**EXERCISE REQUIREMENTS**
Transcribe the line that contains "Task: Select the Boot Camp サービス icon" and every line after it to the end of the records, exactly and nothing else. Skip the pictures.

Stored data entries
Segment Open
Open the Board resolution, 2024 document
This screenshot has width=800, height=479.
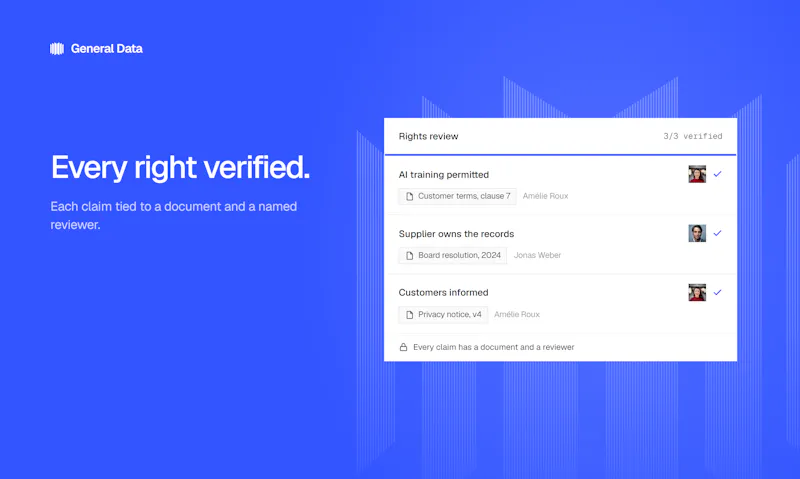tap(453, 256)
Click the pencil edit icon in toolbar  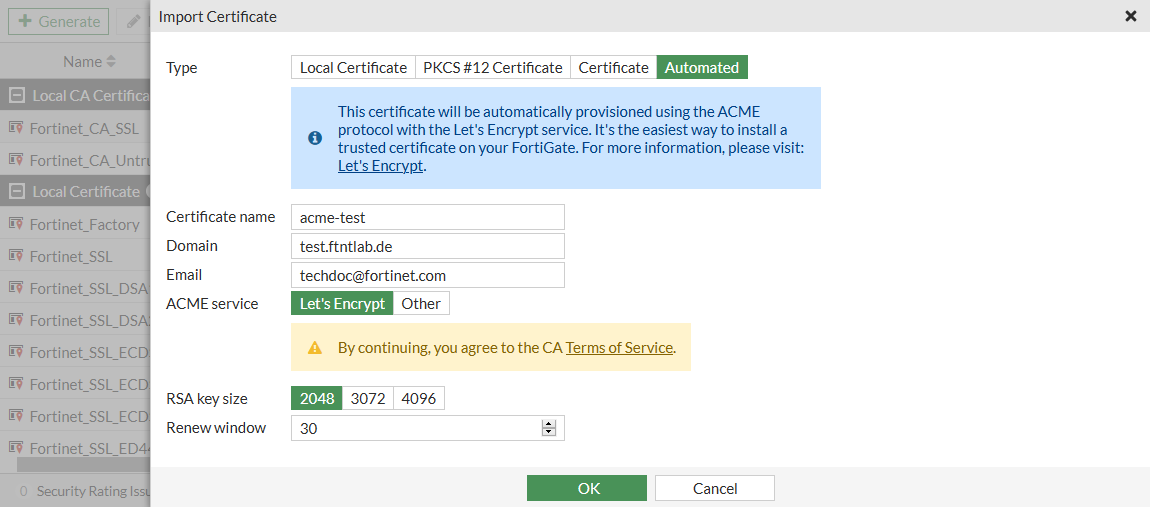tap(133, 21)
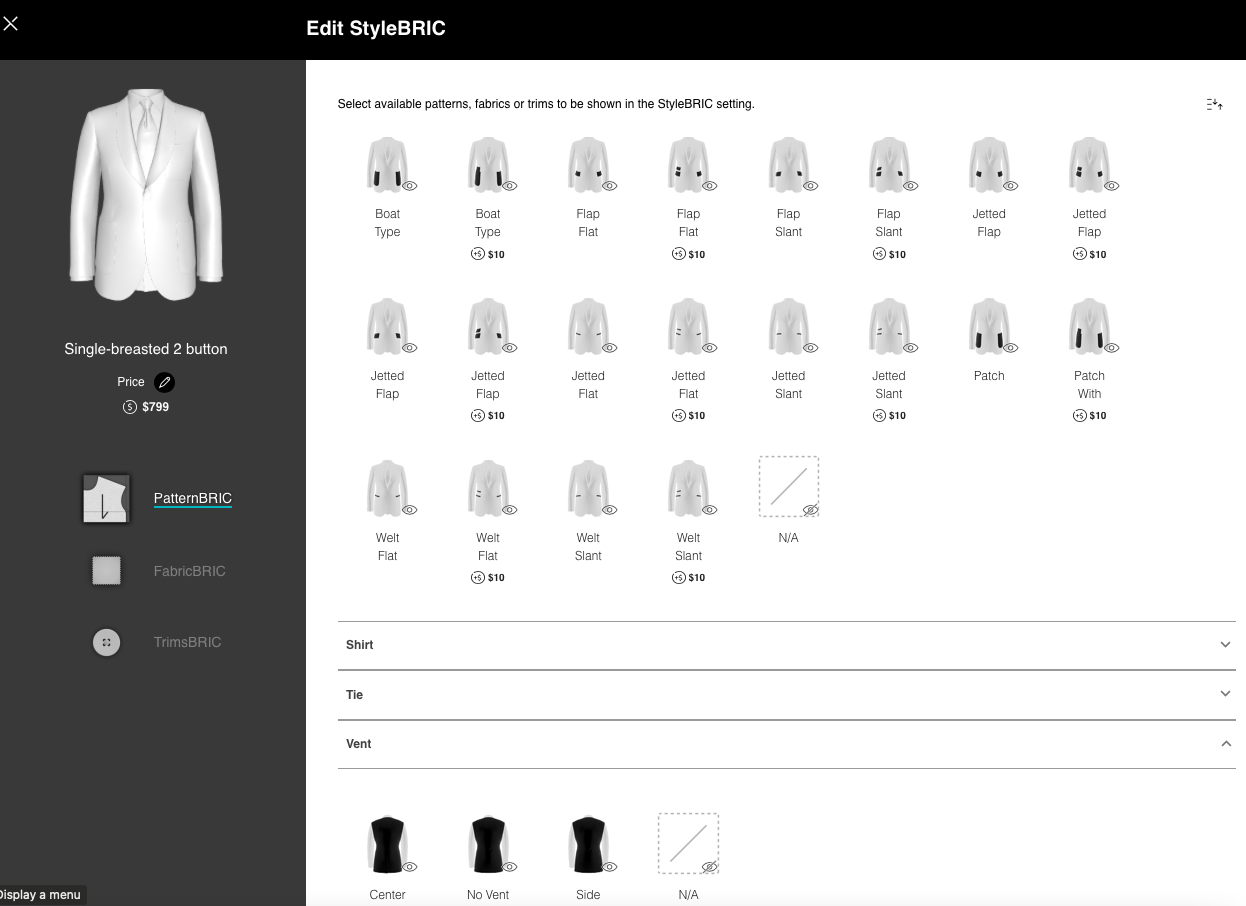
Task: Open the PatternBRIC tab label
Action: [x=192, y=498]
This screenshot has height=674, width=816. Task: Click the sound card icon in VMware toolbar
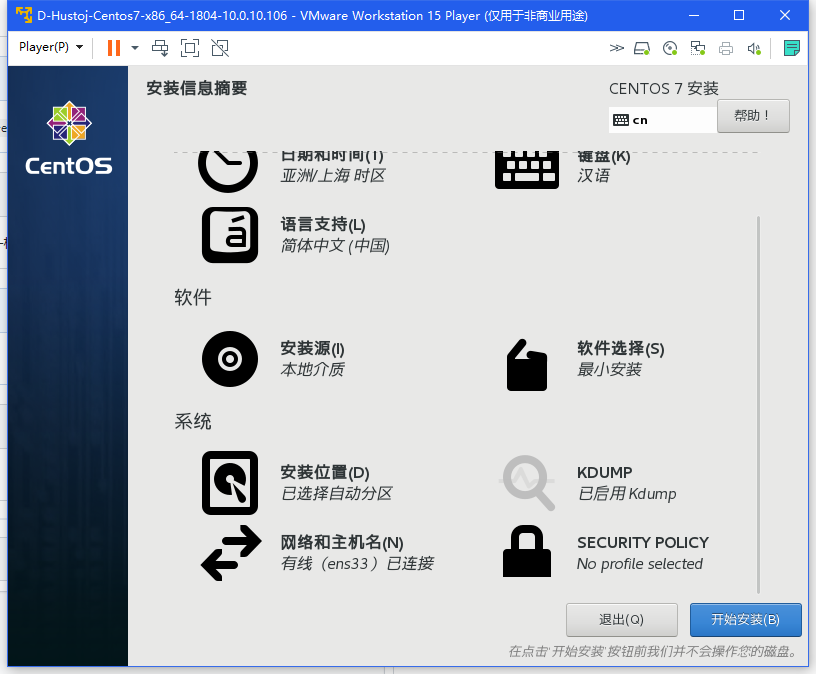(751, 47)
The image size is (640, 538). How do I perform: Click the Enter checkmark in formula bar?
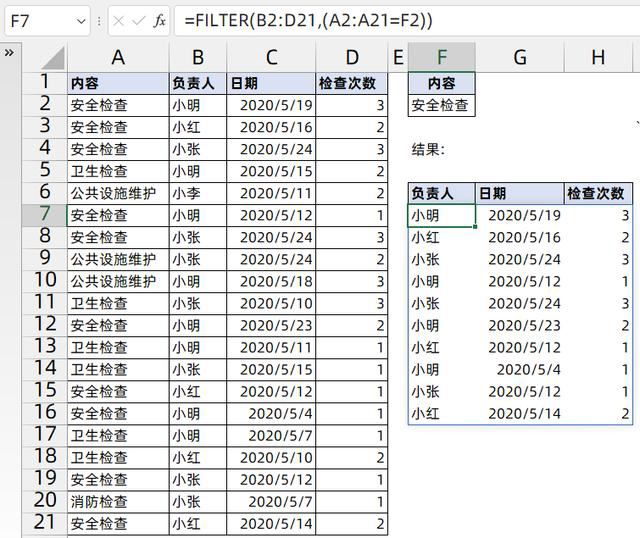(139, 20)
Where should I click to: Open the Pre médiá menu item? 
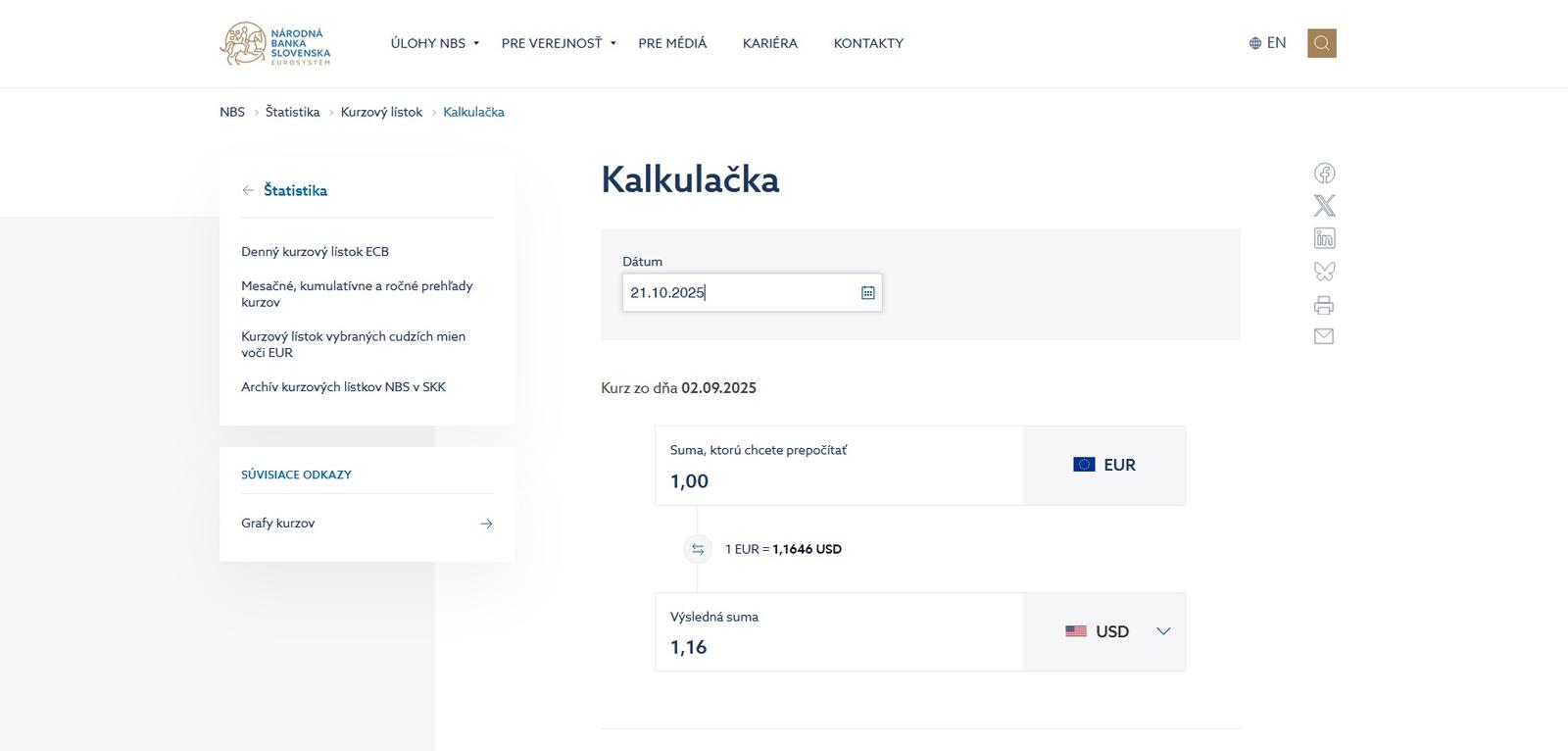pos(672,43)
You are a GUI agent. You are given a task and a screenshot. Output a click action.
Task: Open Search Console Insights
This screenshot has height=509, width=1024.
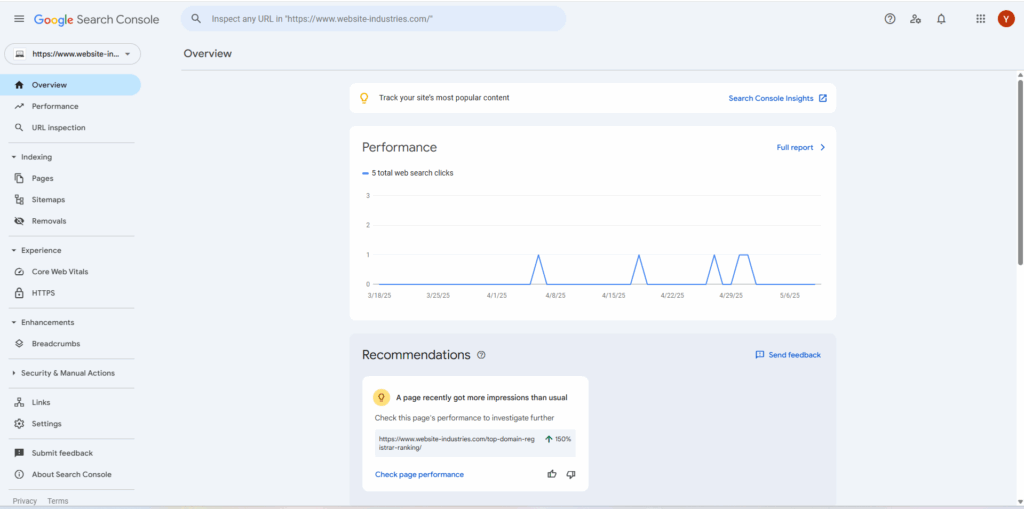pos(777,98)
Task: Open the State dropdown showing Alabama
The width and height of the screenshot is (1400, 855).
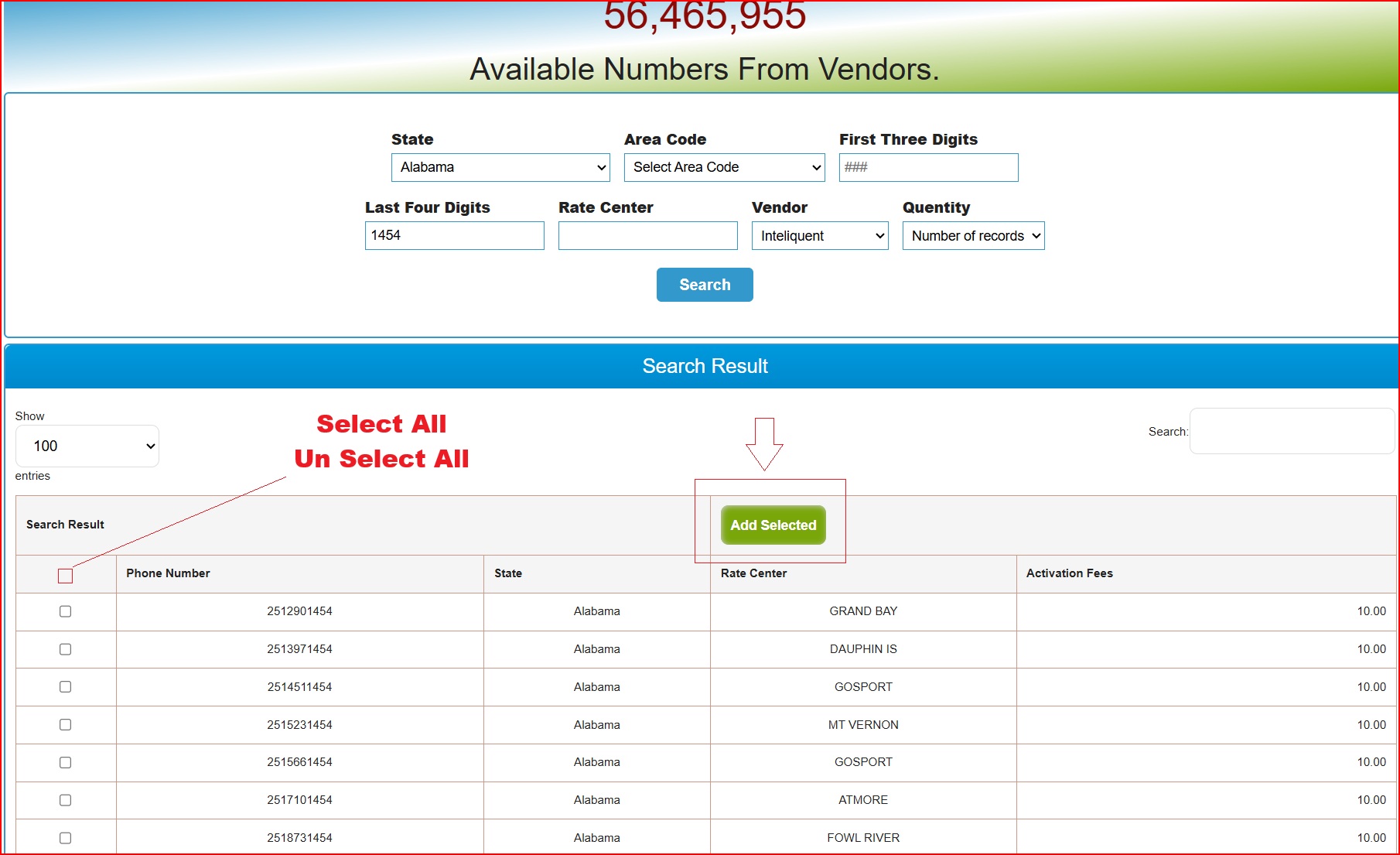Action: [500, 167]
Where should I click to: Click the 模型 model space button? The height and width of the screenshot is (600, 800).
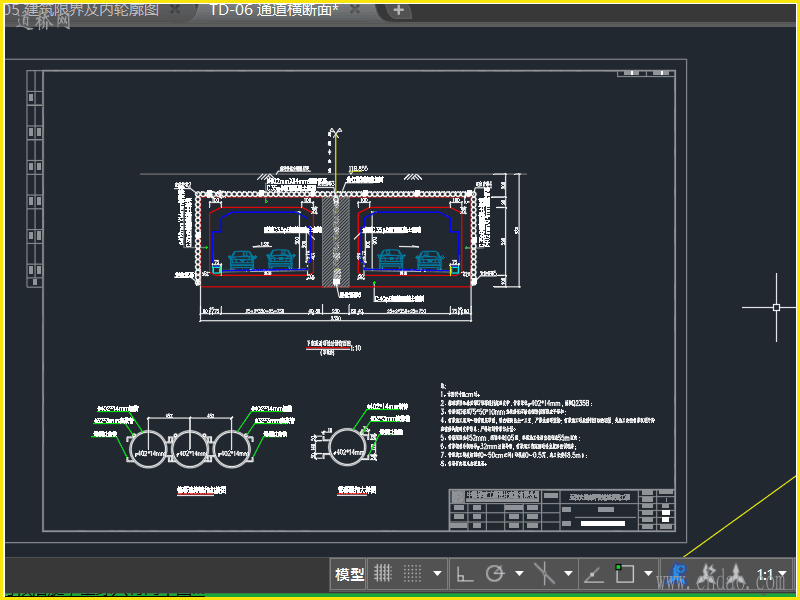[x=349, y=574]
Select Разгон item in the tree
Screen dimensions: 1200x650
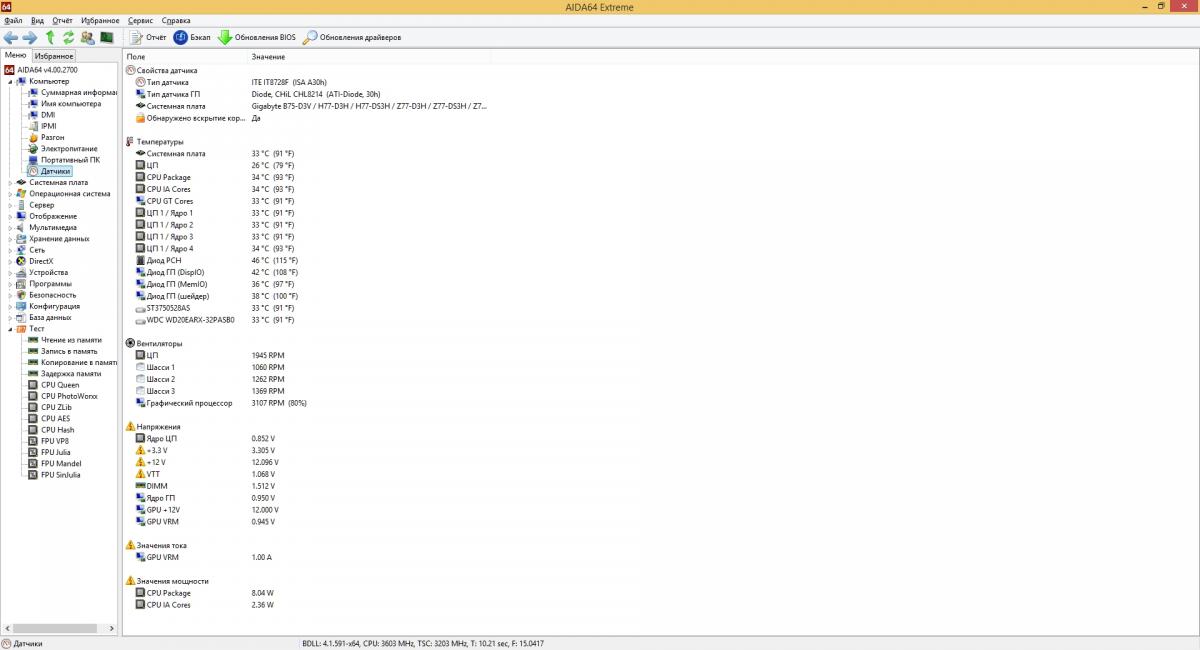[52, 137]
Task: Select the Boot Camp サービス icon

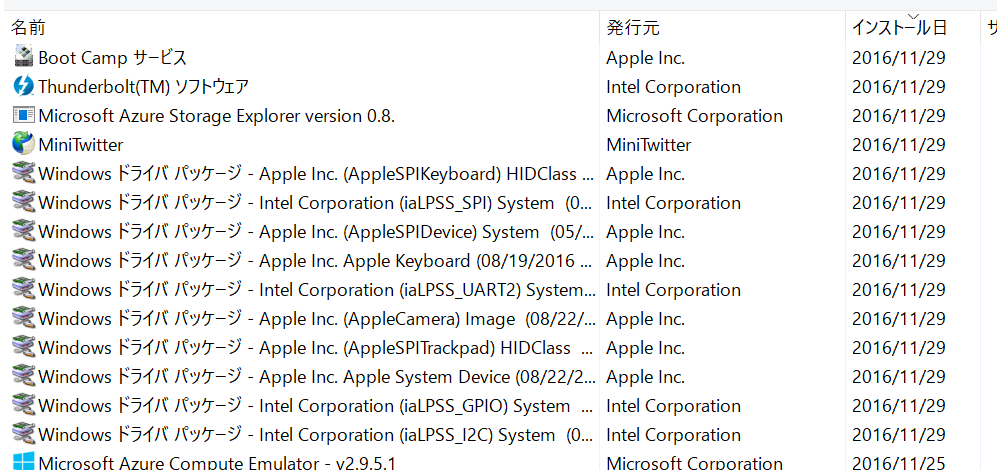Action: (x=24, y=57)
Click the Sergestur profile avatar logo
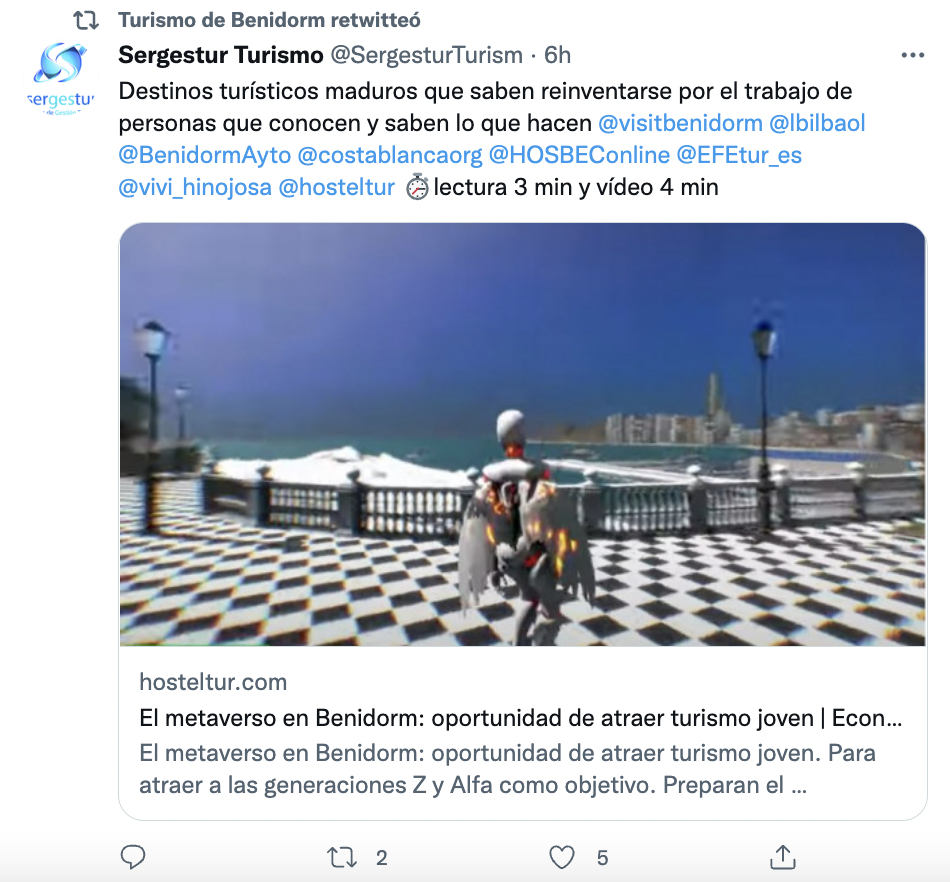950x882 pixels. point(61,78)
Segment Closed
**SOLUTION TO THIS PROBLEM**
Task: Select the Boot Camp サービス icon

Action: (x=24, y=57)
Click the Sergestur profile avatar logo
950x882 pixels. point(61,78)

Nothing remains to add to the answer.